Alexendra is next, a 23 year old accounts executive. Thinks she’s an “It Girl”. Blah, blah blah, “ooh I had a kid when I was 16, ooh now I’ve got a job and a car”. Well fuck me. Let’s get a Nobel Prize set up for you. Can I get this right? You had a kid when you were 16 and now you’ve got a job? Well fucking hell, I’m blown away, you fucking total legend. I don’t know anyone in this world who could possibly have a kid when they were 16 and then get a job, unreal, fuck me man, you’re like a demi-God. FUCK OFF YOU FUCKING MONG. And, clean up the 5pm shadow under your arms, you’re a disgrace to your child and your profession.

Now it’s Rex, correctly predicted as an entrant by PopBitch, some fuckers been blabbing. He’s a 23 year old executive chef. I’ll tell you what he actually is, he’s a cunt. Maybe I’m jealous, but what he is, is a person who has never had to worry about a thing in his life, never had to work, because all his fuck ups and problem’s are covered by daddy’s cash. Fair play, it’s not his fault that he was born into that, but it is his fault that he’s a complete and utter twat with a Max Headroom haircut. He’s your typical spoilt London party boy, coming in the house with a pair of silver winkle pickers on, seriously mate, have a fucking word, eh?

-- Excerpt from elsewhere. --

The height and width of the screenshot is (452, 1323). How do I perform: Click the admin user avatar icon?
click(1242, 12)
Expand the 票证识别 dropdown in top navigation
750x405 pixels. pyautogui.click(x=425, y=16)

From blind card, to race card, it’s Mohamed. Looking like a young Bill Withers, or maybe the inter breeding of Leo Sayers and John Tickle. “People call me a terrorist”. Great man, fuck off, who gives a shit about your shit fucking patter man. “I‘m a Muslim but I eat pork and drink and have sex”. Wow, you fucking rebel man. Yet another X Factor style sob story, “I fled a civil war”. God you’ve had it so tough man. How old were you? Four? It’s not as if you were in the fucking trenches you sad sack of shit. Try growing up in Thatcher’s Britain man, there’s a war for you.

Rebecca is next, I’m not even going to bother with the Vicky Pollard reference as it’s far too blatant. She’s a 21 year old nursery nurse and seemed to be wearing giant pieces of gold bullion or maybe ingots around her ears in the audition process. What an absolute pig, she’ll be absolutely gagging for some cock in there and I wouldn’t be surprised if they all got mortal and went through her and she fell pregnant and had no idea which one was the dad, so then we have a special one off Big Brother – DNA Test show. Seriously, roll this lass a tab and give her some white lightening and you can shag her. She’s one of those lasses in a bus stop who offers you a blow job for her bus fare, nice.

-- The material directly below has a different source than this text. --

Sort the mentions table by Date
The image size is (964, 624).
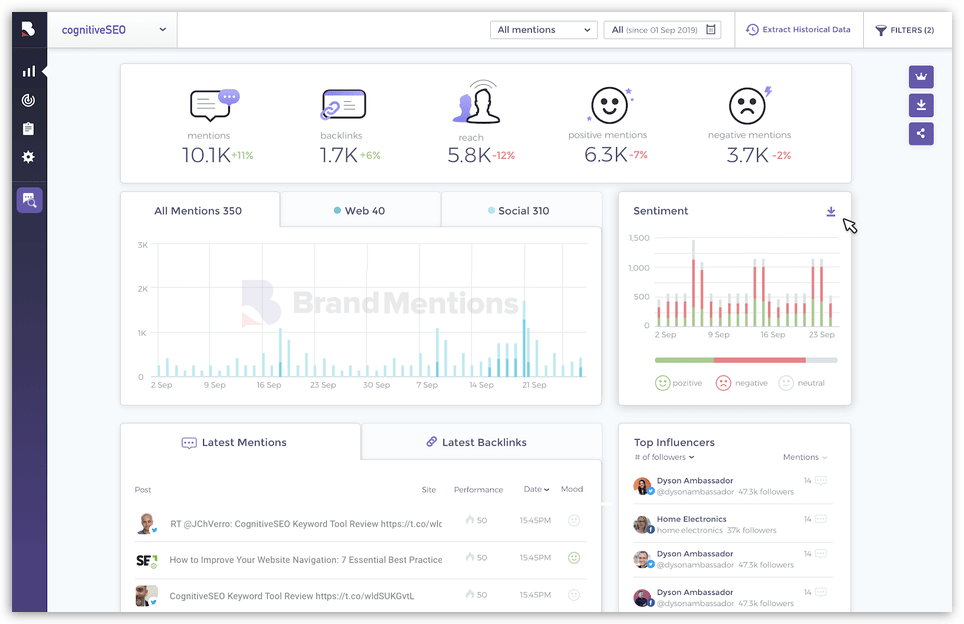coord(535,489)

Darnell is a James Bond villain/henchman who also works as a songwriter. Shameless credibility alert – “I’ve been arrested at least 5 times”. Well, hang on, surely it is 5, or it’s 4 or 6, fucking hell it’s not as if they’re big numbers, you can even count on your fingers. You stupid albino cunt. Prancing around with the mannerisms of Greg Rusedski and some form of American high school jock.

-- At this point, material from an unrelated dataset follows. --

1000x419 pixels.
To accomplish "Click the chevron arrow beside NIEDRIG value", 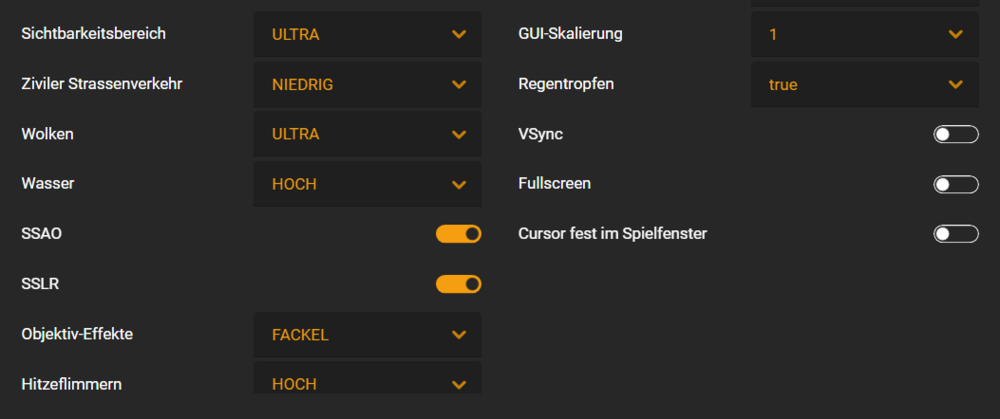I will (x=459, y=85).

Then it’s Jennifer, the Tweedy comparisons are immediate, rough Geordie lass, head strong, hates blacks (allegedly). Anyhow, regardless of her faults, I’ll have to support her due to my immense sense of regional pride, and the fact that there are just that many fucking knackers in the house.

Finally it’s a pumpkin headed fat sack of lard, Kathreya. She can’t speak English, she wears stupid Victorian clothes which have been transformed into modern day with loud colours to match her loud, cookie swilling personality. She says that her mother isn’t a whore, OK then?!? Relevance?? And for some reason she’s wearing shoes made from house bricks.

So that’s them all in now, what a bunch of freaks. Mario and Lisa now have to pretend they aren’t a couple and Mario has to pretend he’s in a relationship with Stephanie, great undercover story, which will blatantly get blown by stroke victim Mario pretending he’s 25 and mentioning every two seconds that they’re a couple, have a bit subtlety man Rocky.

1 comment:

Anonymous said...

Well you don't like The Mosaics but you enjoy tosh like Big Brother! That tells me all I need to know! A man of strange tastes!